By describing all of these parameters in more detail you can generate much more focused and specific datasets that increase quality and reliability.

And if you thought that JSON was bad just look at these possible variables:

// Example JSON or struct variables
"jsonVariables": {
  "name": "input",
  "description": "The JSON input",
  "type": {
    "struct": {
      "fields": {
        "property": {
          "name": "property",
          "description": "A property",
          "type": {
            "float": {}
          }
        },
        "substruct": {
          "name": "substruct",
          "description": "A substruct",
          "type": {
            "struct": {
              "fields": {
                "subproperty": {
                  "name": "subproperty",
                  "description": "A subproperty",
                  "type": {
                    "bool": {}
                  }
                }
              }
            }
          }
        }
      }
    }
  }
}

// Example array variable
"arrayVariable": {
  "name": "array",
  "description": "An array",
  "type": {
    "array": {
      "variable": {
        "name": "array",
        "description": "Array values",
        "type": {
          "int32": {}
        }
      }
    }
  }
}

Anyway the point is that you can now design nearly arbitrary synthetic datasets that match perfectly with the data you want your model to act upon.

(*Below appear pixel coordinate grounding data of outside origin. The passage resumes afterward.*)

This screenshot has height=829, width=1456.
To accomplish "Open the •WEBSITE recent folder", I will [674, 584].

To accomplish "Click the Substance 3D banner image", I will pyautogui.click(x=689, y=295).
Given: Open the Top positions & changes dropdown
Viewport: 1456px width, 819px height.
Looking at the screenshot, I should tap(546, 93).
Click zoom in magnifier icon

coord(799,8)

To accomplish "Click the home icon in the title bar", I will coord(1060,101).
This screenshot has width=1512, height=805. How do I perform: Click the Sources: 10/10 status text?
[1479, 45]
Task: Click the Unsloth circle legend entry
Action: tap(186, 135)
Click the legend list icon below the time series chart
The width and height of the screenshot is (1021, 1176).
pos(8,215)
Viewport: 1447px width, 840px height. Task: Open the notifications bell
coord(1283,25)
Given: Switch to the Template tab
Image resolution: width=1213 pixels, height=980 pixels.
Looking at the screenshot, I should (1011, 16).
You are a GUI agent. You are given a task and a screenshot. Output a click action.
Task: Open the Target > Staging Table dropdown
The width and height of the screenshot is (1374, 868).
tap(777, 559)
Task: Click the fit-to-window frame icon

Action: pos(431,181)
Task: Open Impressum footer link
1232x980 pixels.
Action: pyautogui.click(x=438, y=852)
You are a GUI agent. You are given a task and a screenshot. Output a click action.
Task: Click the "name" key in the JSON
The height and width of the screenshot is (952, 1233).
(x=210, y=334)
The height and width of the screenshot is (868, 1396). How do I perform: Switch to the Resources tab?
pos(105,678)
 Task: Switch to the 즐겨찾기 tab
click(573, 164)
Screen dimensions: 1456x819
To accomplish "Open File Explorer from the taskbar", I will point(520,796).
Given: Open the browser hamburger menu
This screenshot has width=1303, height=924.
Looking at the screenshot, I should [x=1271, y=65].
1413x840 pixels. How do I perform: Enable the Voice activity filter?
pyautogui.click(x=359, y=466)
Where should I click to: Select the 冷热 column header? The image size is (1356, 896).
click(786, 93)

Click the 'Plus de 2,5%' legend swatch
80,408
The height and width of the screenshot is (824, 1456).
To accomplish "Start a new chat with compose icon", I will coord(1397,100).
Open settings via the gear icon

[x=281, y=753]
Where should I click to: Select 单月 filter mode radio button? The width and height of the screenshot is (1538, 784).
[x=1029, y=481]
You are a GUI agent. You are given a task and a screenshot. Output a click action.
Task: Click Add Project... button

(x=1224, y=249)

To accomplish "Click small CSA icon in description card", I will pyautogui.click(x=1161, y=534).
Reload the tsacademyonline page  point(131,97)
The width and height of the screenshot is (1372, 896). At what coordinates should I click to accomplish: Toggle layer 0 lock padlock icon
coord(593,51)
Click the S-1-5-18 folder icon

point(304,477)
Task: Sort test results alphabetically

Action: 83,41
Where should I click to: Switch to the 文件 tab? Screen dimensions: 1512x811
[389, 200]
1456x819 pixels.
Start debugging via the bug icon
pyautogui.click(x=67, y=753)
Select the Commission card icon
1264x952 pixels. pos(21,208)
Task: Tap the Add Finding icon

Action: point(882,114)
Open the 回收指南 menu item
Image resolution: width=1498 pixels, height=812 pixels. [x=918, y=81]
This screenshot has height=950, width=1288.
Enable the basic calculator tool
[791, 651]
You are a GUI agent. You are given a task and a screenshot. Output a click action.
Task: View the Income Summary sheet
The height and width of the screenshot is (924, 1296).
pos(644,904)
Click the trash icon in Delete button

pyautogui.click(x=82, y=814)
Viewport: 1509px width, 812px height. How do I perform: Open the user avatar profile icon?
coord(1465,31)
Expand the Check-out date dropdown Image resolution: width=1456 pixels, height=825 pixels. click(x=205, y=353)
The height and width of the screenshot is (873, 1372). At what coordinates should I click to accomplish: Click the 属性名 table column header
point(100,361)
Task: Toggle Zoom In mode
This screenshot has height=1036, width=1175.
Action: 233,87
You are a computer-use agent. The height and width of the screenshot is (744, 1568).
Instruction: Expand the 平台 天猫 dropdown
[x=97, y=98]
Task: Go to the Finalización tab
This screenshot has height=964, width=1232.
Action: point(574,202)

We are going to be shipping a way to build these schemas next week so stay tuned for that!

Changelog

Playground

  • We have reworked the playground infrastructure to hopefully be a whole lot more reliable, so try it out and let us know if you run into any problems.
  • It should also save your settings between sessions.

Previews

  • Dataset previews are now much more stable and able to handle a more diverse set of inputs and outputs.
  • Added the ability to control the number of previews generated.

Fixes

  • Added a rate limiter.
  • Fixed a web app crash related to nil knowledge graphs.